Lambson: OK. But while we watch the cute kittens, here is some unsolicited advice for the Republican Party. The GOP tends to be a Democratic Party Lite. They talk about limited government and fiscal responsibility but, for example, Bush started two unfunded wars and passed an unfunded prescription drug benefit. Republicans need to provide, without apology, a clear ideological vision. Otherwise, they are increasingly likely to lose to real Democrats.

Bagley: I'll second that! By all means, the Republicans should be as ideological and unyielding as iron. I'll even write slogans for them: It is better to die on one's feet fighting to preserve tax breaks for billionaires than it is to serve free school lunches to underprivileged kids on one's knees! "Makers versus Takers" is a lot pithier, but it's basically the same message.

Lambson: I was thinking more along the lines of: "Freedom and Responsibility." They should leave class-warfare rhetoric to the class warriors.

Bagley: The Republicans are on the verge of irrelevance because their version of reality is downright hallucinatory. As much as they really, really want to believe that Obama is a socialist, Marxist, communist, fascist Kenyan with a secret gay agenda to destroy America, to the rest of us it's all crazy talk. If the Republican party were a person it would be psychotic. One of their major delusions is that the rich are being fleeced into oblivion, when objective reality and the numbers show that more and more of the wealth of this nation is being concentrated upward to the super rich.

Lambson: No, if the GOP were a person he or she would have multiple personality disorder, as would the Democratic Party. Parties aside, you argue on one hand that government is the answer to income inequality and on the other hand that government is controlled by corporations and the wealthy for their own benefit. A difference between us is that you think government can be wrested systematically from the politically connected and thus should be given power to do great things. I fear that government has an inherent tendency for corruption and capture, and thus should be given minimal power. This debate will be forever relevant.
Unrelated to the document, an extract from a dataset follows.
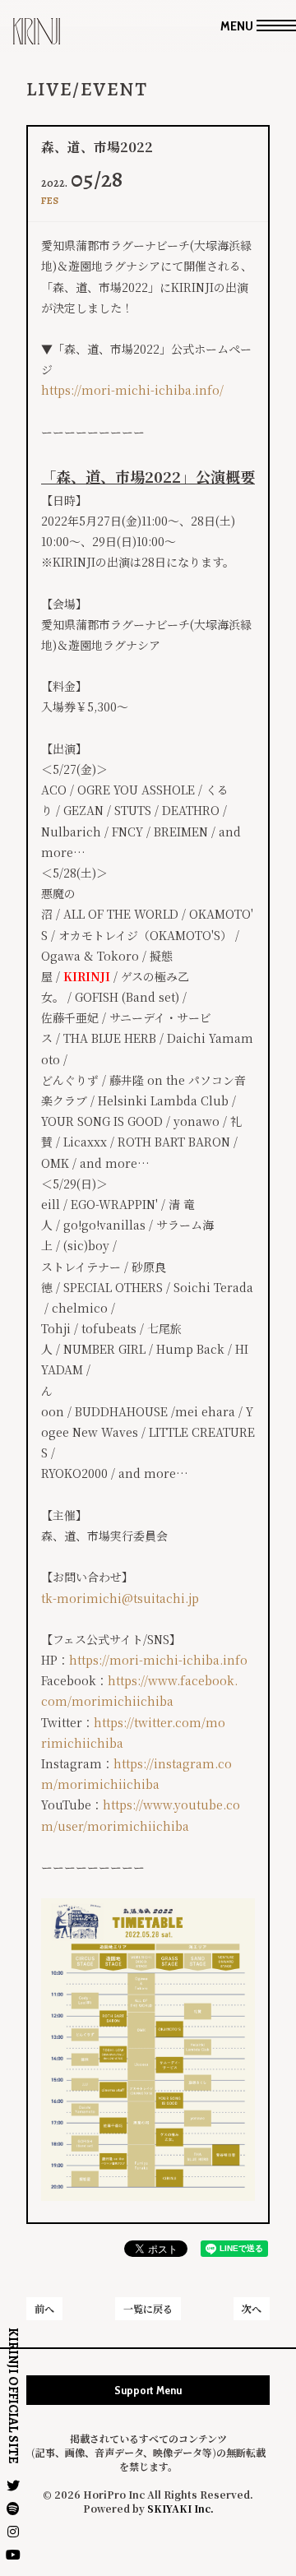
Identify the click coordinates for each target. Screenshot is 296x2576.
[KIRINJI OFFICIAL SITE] (36, 37)
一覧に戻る (148, 2308)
Bagley: A Democratic congressman once quipped that Republicans hate government because they are so bad at it. They took Ronald Reagan's "government isn't the solution: government is the problem" sound bite and made it an article of faith. The truth is government does some things better than individuals or corporations. Our Internet infrastructure is 29th in the world because it was left to the "free market," whereas other nations that treated theirs as a public utility are faster and cheaper. http://www.onthemedia.org/2012/nov/02/americas-lagging-internet/

Lambson: Government does so much that it is bound to get some things wonderfully right and some things horribly wrong; so anecdotes are not very useful for judging the overall track record. It is more enlightening to consider averages, and the average government program is neither as cute nor as harmless as a kitten. Even those that are initially cuddly have a tendency to grow cold and indifferent. This can be endearing in a cat. It is less so in a bureaucrat.

Lambson: The top comment from last week is from SuperEllipsoid, "... correlation is not proof of causation. That said, correlation with an explanatory mechanism should not be ignored." Precisely.